### Work item
Output range, inclusive: from the line containing "Given: Click the" to the line containing "Image resolution: width=1568". Restate those lines from the data below word for word and only those.

(Data to process begins)

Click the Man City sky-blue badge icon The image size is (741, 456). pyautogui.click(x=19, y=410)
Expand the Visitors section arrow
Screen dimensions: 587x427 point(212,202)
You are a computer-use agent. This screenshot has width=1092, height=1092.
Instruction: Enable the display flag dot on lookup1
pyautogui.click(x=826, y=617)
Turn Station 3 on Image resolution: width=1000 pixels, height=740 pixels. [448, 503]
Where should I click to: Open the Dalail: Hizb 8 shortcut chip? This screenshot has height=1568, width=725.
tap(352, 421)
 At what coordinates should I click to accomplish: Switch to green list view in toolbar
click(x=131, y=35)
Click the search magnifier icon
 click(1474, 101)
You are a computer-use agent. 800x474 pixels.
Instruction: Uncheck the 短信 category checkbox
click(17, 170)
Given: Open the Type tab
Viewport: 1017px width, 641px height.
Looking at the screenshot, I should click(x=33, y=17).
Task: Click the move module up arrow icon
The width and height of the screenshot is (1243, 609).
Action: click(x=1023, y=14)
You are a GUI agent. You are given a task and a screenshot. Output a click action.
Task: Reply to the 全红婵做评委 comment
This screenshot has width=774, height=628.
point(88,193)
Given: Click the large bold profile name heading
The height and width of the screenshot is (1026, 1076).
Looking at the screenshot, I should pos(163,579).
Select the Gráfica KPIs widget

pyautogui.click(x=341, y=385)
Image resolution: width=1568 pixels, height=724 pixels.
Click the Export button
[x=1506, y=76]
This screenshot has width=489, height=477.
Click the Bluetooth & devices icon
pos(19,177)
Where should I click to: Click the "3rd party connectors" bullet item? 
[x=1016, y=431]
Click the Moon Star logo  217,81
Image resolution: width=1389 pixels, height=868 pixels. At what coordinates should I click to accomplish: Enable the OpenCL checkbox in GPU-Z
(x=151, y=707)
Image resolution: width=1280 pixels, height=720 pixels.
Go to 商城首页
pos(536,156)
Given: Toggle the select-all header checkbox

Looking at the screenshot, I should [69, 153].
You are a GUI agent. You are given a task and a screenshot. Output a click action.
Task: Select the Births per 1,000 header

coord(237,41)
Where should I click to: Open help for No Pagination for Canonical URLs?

(Data to process ends)

### Answer below
Given: Click the large bold profile name heading
The height and width of the screenshot is (1026, 1076).
Looking at the screenshot, I should pos(163,579).
Select the Gráfica KPIs widget

pyautogui.click(x=341, y=385)
Image resolution: width=1568 pixels, height=724 pixels.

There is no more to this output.